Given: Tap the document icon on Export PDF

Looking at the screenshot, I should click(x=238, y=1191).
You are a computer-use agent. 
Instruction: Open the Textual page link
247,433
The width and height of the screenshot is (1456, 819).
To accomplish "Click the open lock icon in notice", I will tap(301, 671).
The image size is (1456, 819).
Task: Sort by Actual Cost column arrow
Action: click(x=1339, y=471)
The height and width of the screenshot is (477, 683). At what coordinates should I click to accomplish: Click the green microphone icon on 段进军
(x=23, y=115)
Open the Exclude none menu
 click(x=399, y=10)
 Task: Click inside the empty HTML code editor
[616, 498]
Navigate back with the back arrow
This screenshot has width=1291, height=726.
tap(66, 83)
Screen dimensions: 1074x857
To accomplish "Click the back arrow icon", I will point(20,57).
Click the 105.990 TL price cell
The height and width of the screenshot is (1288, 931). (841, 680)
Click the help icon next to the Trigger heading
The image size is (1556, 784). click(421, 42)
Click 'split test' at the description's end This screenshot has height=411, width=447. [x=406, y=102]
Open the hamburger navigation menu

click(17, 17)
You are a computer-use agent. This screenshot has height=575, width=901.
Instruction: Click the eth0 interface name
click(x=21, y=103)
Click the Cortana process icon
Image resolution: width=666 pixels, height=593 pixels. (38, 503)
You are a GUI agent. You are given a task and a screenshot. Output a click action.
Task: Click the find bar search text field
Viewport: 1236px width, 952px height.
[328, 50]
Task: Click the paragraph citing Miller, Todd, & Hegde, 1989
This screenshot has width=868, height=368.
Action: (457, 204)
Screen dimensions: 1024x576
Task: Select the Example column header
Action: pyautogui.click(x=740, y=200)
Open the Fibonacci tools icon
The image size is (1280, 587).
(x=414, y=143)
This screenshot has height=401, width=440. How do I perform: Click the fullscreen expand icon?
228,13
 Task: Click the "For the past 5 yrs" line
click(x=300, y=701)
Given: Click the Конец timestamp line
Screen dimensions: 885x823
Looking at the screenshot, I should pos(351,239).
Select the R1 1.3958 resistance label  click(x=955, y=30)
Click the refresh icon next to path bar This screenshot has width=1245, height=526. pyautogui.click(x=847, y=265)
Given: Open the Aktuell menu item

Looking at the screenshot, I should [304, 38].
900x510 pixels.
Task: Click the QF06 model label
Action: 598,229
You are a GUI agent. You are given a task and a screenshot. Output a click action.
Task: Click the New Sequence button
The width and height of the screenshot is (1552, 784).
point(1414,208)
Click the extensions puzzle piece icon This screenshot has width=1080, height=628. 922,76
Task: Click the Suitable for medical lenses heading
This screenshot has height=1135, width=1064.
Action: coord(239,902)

****************

### [Aim]
Turn the lines of the records between the line containing "Task: Click the Suitable" and the end of the records, inclusive, into a numbered list, leaving out blank lines.

### [Result below]
1. Task: Click the Suitable for medical lenses heading
2. This screenshot has height=1135, width=1064.
3. Action: coord(239,902)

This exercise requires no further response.